◆ **Task**
In the data below, restate exactly the lines from the one with "You are a computer-use agent. Screen" to the final line, both included, but not the pictures.

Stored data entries
Segment Open

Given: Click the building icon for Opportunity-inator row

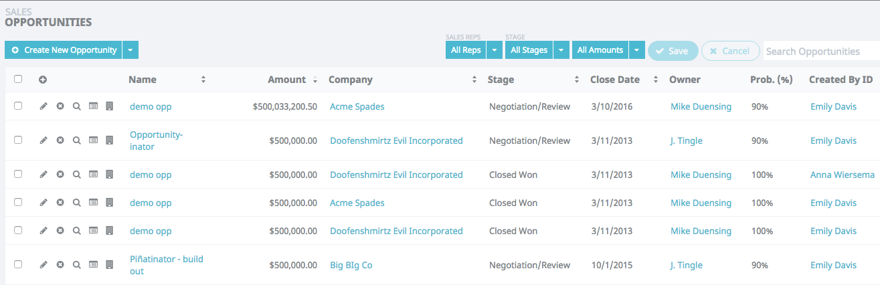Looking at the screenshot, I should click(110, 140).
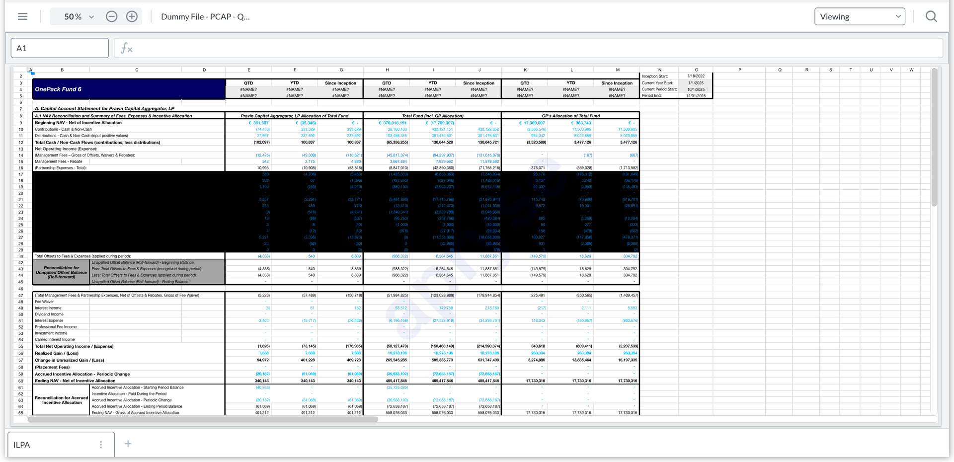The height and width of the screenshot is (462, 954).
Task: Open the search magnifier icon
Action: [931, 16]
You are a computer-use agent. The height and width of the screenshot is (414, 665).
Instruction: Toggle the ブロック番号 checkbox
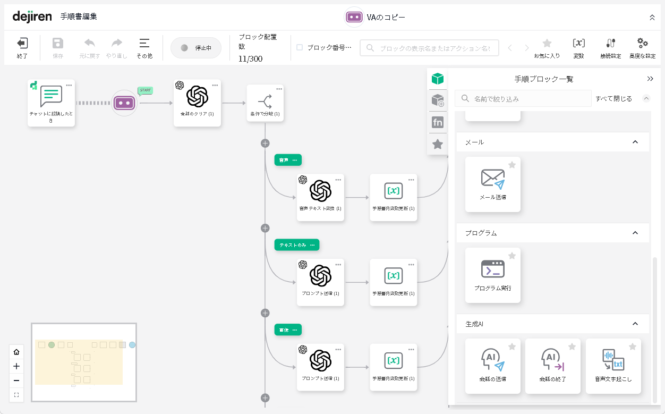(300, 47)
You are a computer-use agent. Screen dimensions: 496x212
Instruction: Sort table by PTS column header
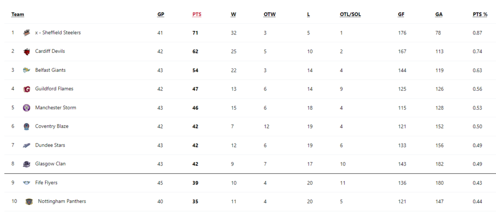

Segment Closed

◆ **Exercise response**
You are a computer-use agent. Screen dimensions: 496x212
Instruction: Sort table by PTS column header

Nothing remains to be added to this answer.